Çünkü Türkiye 'Umrumda değilsiniz, siz yapıyorsunuz ben de yaparım'
diyor bir anlamda.
Bir yandan da Kürtlerin siyasi taleplerine sempatiniz
yok mu?
- Tarih boyunca kimse Kürtleri istemedi. Türkiye'de, Suriye'de,
İran'da, Irak'ta sorunları var. Kolonyal gerekçelerle cetvelle
parçalandılar. Ben bugün Osmanlıvari bir çözümü tek çıkar yol
olarak görüyorum. Biliyorsunuz umutsuzca yeni bir model
arayışındayım. Acaba çok kültürlü bir yapı için Osmanlı modeli
bugün işe yarar mı diye sorguluyorum işte. Tabii bu toplulukların
birbirine karşı tolerans içinde yaşadığı bir model için devletin
yasal çerçevesi yetmez. Bizlerin de minimum bir dizi kültür
normlarını benimsemiş olmamız gerekiyor. Bu süreçte belli bir
kültürün diğerleri için tolerans alanını tanımlarken biraz daha
avantajlı bir konumda olması da kaçınılmaz. Avusturya
İmparatorluğu'nda da Osmanlı'da da bu böyleydi. Ama bugün Kürtlere
kültürel otonomi vererek Türkiye ulus devlet modelinden çıkış için
dünyaya bir model yaratamaz mı?
Bu Türkiye'de bazıları için geçerli bir
korku.
- Hayır, hayır. İlla birilerinden kopmak gerekirse Irak'taki
Kürtler kopar, hatta size katılmak ister. Şimdi çok korkunç birşey
söyleyeceğim ve yeni-Osmanlıcılar bunun için muhtemelen beni çok
sevecek.

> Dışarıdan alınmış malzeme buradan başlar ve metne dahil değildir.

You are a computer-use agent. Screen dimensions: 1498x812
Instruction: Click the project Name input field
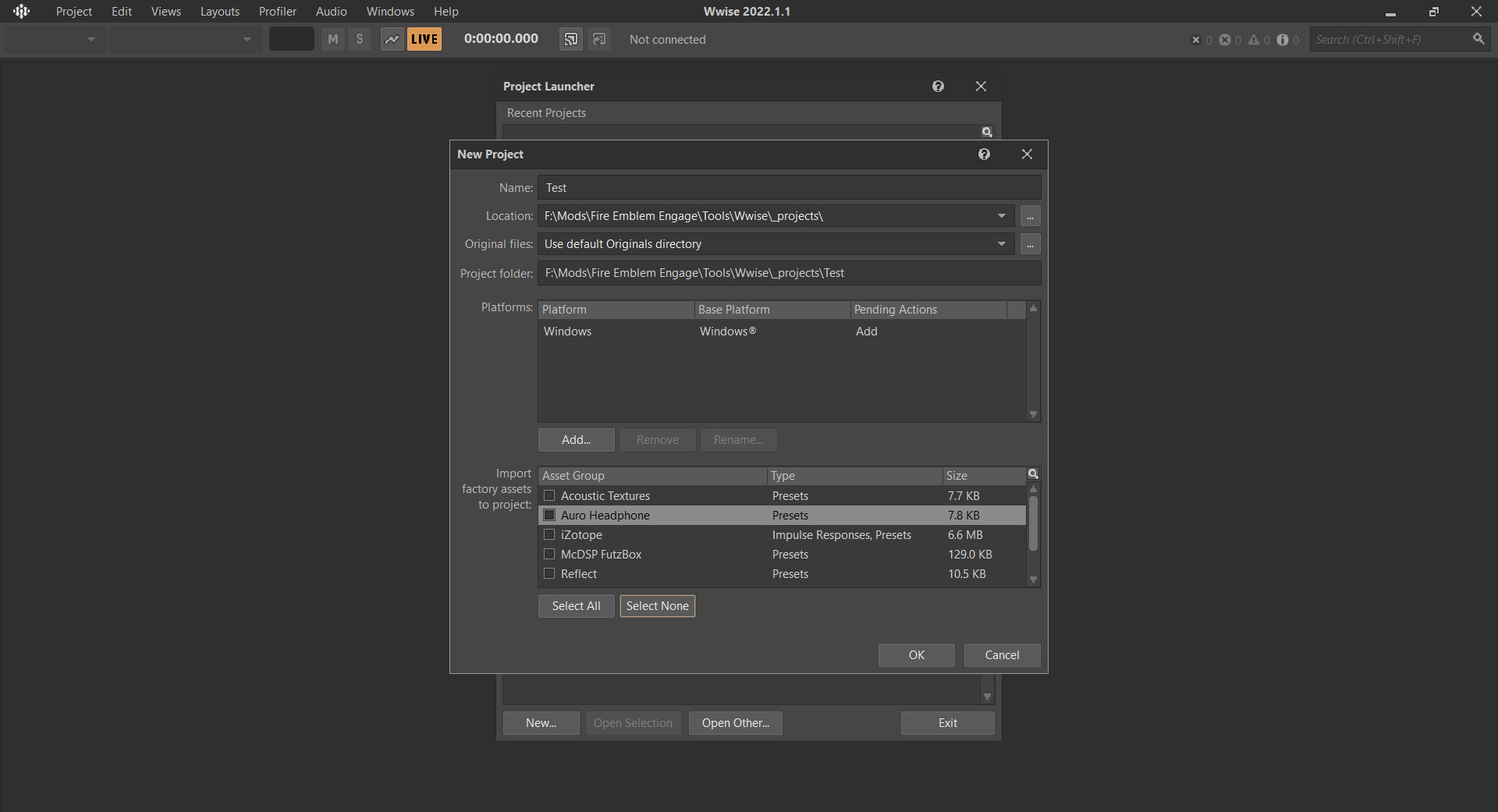click(788, 188)
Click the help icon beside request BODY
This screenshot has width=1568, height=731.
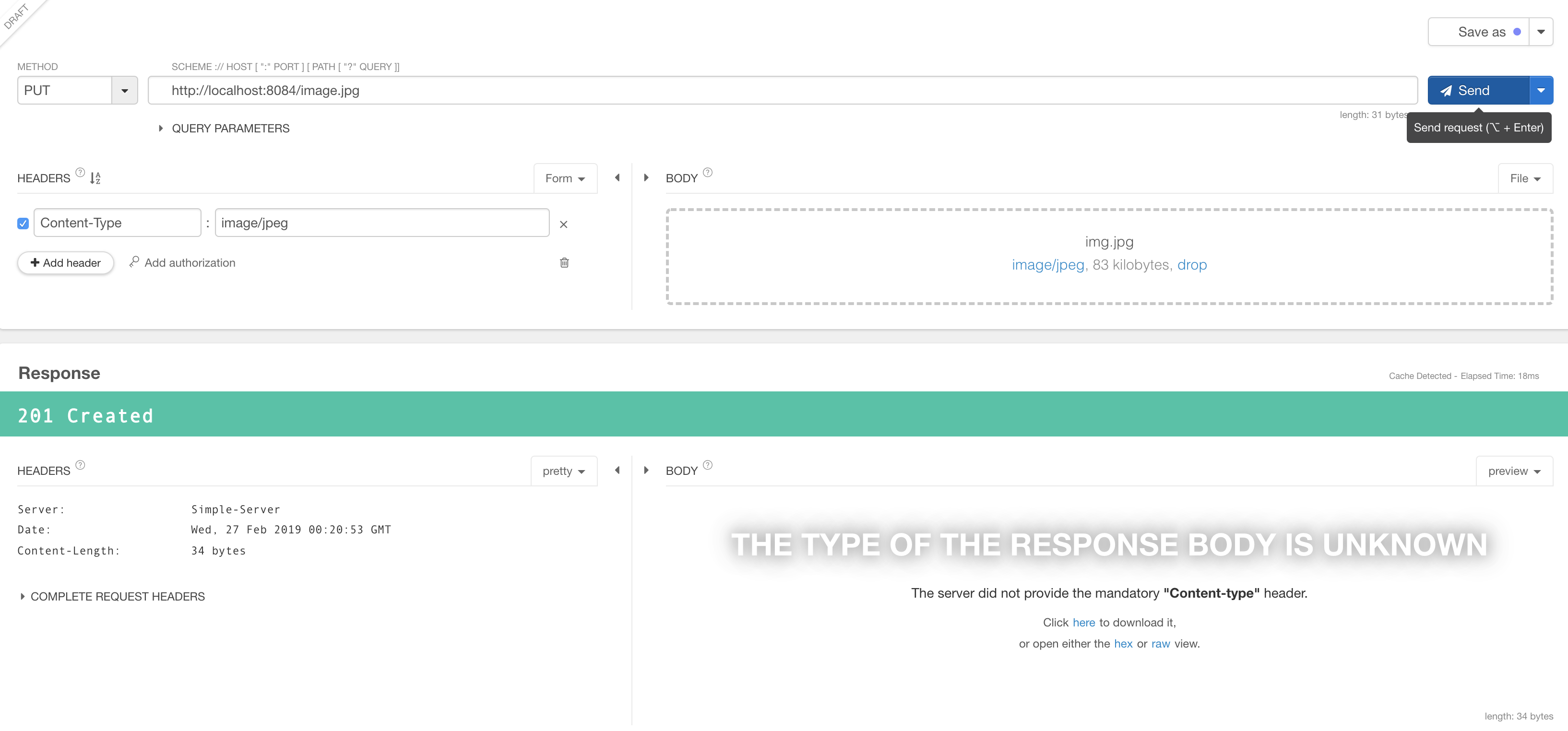[708, 172]
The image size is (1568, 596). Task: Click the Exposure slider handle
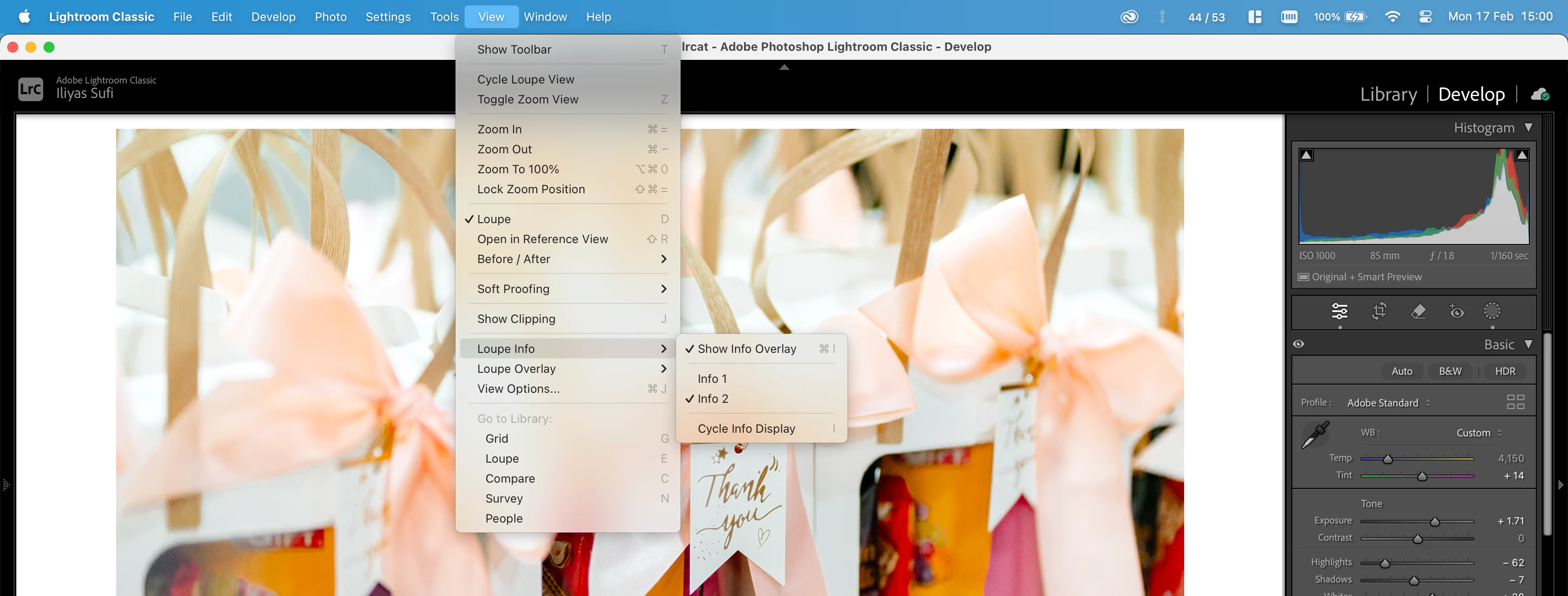(1435, 522)
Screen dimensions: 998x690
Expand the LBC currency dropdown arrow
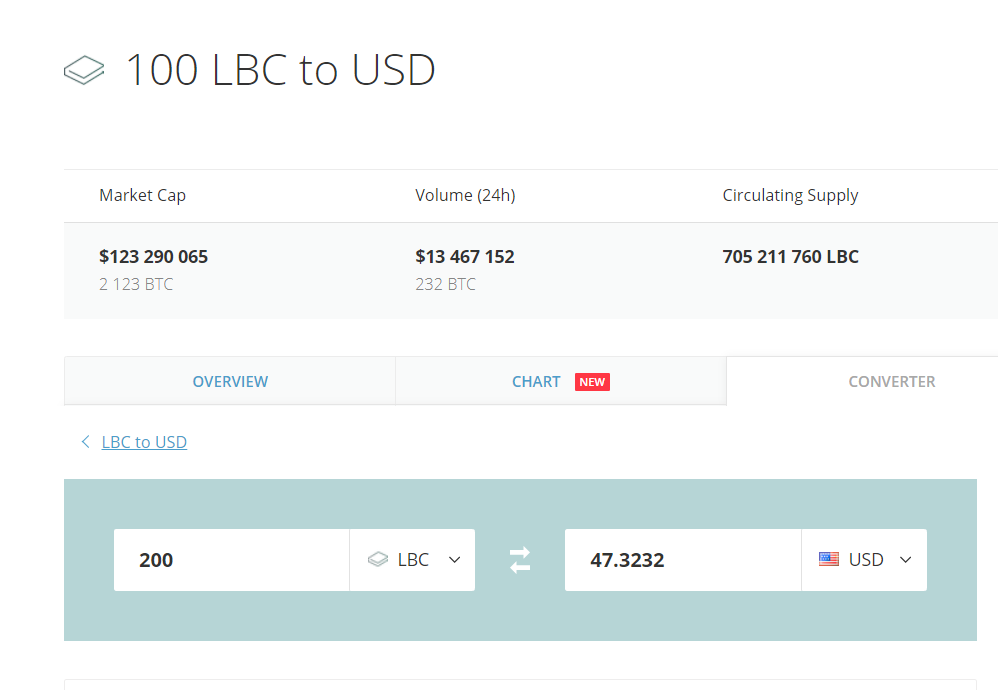(x=454, y=560)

Uzun vadede bütün diğer ülkelerdeki Kürtler, Türkiye'nin
altında birleşse mükemmel olmaz mı? Bunun savaşsız çok da mümkün
olmadığı aşikar. Ama bu ideal bir çözüm olabilirdi. Suriye, Irak ve
İran Kürtleri, Türkiye Kürtlerinin liderliğinde Türkiye çatısı
altında ancak özerk bir yapı içinde temsil ediliyor. Şimdi bana
bunun yapılamaz olduğunu söyleyeceksiniz. Peki o zaman bu iş nereye
gidecek?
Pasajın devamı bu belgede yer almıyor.